Top of MATERIAL FOR THIS TASK
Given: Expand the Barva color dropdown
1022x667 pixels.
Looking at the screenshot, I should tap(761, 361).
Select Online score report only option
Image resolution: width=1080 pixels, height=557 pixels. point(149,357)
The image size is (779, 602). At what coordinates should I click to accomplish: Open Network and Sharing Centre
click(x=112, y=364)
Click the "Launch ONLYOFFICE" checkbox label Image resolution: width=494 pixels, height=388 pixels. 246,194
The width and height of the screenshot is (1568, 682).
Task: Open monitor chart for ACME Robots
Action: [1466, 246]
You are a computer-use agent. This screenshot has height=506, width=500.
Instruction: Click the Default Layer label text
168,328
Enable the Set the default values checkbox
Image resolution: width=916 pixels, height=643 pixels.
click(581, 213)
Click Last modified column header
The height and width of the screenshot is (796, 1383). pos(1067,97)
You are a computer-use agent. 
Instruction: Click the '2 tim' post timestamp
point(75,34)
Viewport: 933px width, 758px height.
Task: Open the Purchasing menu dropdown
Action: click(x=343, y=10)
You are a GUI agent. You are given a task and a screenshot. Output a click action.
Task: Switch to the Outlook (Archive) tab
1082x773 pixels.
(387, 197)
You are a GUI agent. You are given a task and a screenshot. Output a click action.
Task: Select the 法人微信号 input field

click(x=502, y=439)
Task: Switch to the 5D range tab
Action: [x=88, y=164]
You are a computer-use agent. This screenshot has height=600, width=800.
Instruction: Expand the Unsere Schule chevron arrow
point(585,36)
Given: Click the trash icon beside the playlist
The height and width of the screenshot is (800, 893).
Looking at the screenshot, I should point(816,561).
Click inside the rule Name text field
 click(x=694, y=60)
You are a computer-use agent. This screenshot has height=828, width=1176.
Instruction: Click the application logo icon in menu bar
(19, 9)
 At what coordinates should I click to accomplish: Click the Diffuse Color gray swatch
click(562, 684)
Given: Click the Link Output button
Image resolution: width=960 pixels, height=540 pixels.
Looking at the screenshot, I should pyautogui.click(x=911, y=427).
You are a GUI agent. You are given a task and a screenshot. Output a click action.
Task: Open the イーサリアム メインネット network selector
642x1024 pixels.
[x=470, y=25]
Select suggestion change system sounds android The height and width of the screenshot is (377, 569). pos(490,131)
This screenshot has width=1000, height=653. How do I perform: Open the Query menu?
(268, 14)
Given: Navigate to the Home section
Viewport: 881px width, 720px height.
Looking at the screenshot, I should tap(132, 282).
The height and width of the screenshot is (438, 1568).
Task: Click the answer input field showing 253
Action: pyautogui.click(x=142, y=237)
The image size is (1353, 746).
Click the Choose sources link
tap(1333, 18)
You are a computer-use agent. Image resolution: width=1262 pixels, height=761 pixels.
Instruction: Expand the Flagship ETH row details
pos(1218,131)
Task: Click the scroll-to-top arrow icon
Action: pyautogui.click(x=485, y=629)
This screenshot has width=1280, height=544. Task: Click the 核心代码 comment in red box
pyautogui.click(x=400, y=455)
Bottom of MATERIAL FOR THIS TASK
TASK GOAL: Down to the last line, repeat the data exactly.

SOLUTION FOR THIS EXERCISE:
Given: Expand the Barva color dropdown
1022x667 pixels.
Looking at the screenshot, I should tap(761, 361).
Select Online score report only option
Image resolution: width=1080 pixels, height=557 pixels. point(149,357)
The image size is (779, 602). At what coordinates should I click to accomplish: Open Network and Sharing Centre
click(x=112, y=364)
Click the "Launch ONLYOFFICE" checkbox label Image resolution: width=494 pixels, height=388 pixels. 246,194
The width and height of the screenshot is (1568, 682).
Task: Open monitor chart for ACME Robots
Action: [1466, 246]
You are a computer-use agent. This screenshot has height=506, width=500.
Instruction: Click the Default Layer label text
168,328
Enable the Set the default values checkbox
Image resolution: width=916 pixels, height=643 pixels.
click(581, 213)
Click Last modified column header
The height and width of the screenshot is (796, 1383). pos(1067,97)
You are a computer-use agent. 
Instruction: Click the '2 tim' post timestamp
point(75,34)
Viewport: 933px width, 758px height.
Task: Open the Purchasing menu dropdown
Action: click(x=343, y=10)
You are a GUI agent. You are given a task and a screenshot. Output a click action.
Task: Switch to the Outlook (Archive) tab
1082x773 pixels.
(387, 197)
You are a GUI agent. You are given a task and a screenshot. Output a click action.
Task: Select the 法人微信号 input field

click(x=502, y=439)
Task: Switch to the 5D range tab
Action: [x=88, y=164]
You are a computer-use agent. This screenshot has height=600, width=800.
Instruction: Expand the Unsere Schule chevron arrow
point(585,36)
Given: Click the trash icon beside the playlist
The height and width of the screenshot is (800, 893).
Looking at the screenshot, I should point(816,561).
Click inside the rule Name text field
 click(x=694, y=60)
You are a computer-use agent. This screenshot has height=828, width=1176.
Instruction: Click the application logo icon in menu bar
(19, 9)
 At what coordinates should I click to accomplish: Click the Diffuse Color gray swatch
click(562, 684)
Given: Click the Link Output button
Image resolution: width=960 pixels, height=540 pixels.
Looking at the screenshot, I should pyautogui.click(x=911, y=427).
You are a GUI agent. You are given a task and a screenshot. Output a click action.
Task: Open the イーサリアム メインネット network selector
642x1024 pixels.
[x=470, y=25]
Select suggestion change system sounds android The height and width of the screenshot is (377, 569). pos(490,131)
This screenshot has width=1000, height=653. How do I perform: Open the Query menu?
(268, 14)
Given: Navigate to the Home section
Viewport: 881px width, 720px height.
Looking at the screenshot, I should tap(132, 282).
The height and width of the screenshot is (438, 1568).
Task: Click the answer input field showing 253
Action: pyautogui.click(x=142, y=237)
The image size is (1353, 746).
Click the Choose sources link
tap(1333, 18)
You are a computer-use agent. Image resolution: width=1262 pixels, height=761 pixels.
Instruction: Expand the Flagship ETH row details
pos(1218,131)
Task: Click the scroll-to-top arrow icon
Action: pyautogui.click(x=485, y=629)
This screenshot has width=1280, height=544. Task: Click the 核心代码 comment in red box
pyautogui.click(x=400, y=455)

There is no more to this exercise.